The Refugees’ Plight
Most of the refugees had seen their homes destroyed, often by heavy bombing by Syrian government helicopters and war planes, and they described efforts by government forces to deliberately starve civilian noncombatants into submission. In other words, killing civilians is not a regrettable byproduct of conflict; it is the central point. As one man from Ghouta told us as he served us tea in his prefabricated metal container home in Zaatari, “Assad doesn’t want any Sunni Muslims, only Shiites.”
According to relief officials we spoke to, opposition groups have also certainly committed atrocities, especially against Alawite supporters of Assad, and they have in some cases obstructed the delivery of humanitarian supplies and food. But human rights reporting clearly indicates that the preponderance of atrocities comes from the government side.
The Al Hadalat border crossing was one of the most moving scenes I have ever witnessed. Some 100 refugees, predominantly children accompanying their mothers and fathers, walked across a kind of no-man’s-land separating Syria and Jordan by several kilometers.
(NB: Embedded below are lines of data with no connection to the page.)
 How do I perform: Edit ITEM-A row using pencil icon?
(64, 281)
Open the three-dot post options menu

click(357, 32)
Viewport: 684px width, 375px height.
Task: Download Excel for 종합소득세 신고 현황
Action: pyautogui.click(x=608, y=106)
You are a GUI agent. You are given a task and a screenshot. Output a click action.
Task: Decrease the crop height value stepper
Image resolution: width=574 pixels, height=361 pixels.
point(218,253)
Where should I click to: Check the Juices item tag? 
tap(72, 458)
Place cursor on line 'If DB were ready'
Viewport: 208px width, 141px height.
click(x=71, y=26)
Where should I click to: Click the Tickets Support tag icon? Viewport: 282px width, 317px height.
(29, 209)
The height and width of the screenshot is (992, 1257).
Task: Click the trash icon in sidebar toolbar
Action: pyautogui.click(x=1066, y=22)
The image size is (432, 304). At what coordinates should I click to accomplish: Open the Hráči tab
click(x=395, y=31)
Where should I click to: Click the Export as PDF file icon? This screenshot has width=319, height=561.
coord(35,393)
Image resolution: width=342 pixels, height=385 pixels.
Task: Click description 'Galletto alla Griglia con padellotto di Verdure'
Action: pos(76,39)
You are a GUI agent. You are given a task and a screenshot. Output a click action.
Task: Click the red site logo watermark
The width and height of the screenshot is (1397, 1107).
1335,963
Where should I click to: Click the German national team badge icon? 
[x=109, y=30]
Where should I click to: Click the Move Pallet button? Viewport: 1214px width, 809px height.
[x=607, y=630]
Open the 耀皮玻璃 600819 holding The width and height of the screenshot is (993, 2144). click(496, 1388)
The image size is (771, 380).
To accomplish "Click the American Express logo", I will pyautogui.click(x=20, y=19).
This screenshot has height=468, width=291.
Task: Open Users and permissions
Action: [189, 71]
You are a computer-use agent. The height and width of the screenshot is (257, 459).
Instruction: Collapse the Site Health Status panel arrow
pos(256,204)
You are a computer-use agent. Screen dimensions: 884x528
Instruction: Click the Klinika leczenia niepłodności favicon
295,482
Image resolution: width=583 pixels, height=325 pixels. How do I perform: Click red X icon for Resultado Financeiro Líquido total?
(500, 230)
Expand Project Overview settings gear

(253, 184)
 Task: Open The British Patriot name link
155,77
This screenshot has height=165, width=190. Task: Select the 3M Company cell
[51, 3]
Most had arrived at the Syrian side by paying smugglers or other intermediaries hundreds of dollars to help them avoid dangerous checkpoints and attacks.
Most of the refugees had seen their homes destroyed, often by heavy bombing by the Syrian government.
Carrying few belongings other than bags of clothes, the refugees scrambled over a 10-foot-high sand berm on the Jordanian side, where they were met by border guards handing out blankets, bottles of water and juice, and small snacks.
As he waited with his wife and children to board a truck to take him to a transit center, one man named Amir told us there is no food, water, or work for those left behind and that most of his fellow citizens would come across the border if they could afford it. “Syria—there is no hope,” he told me. “Syria will be destroyed more and more.”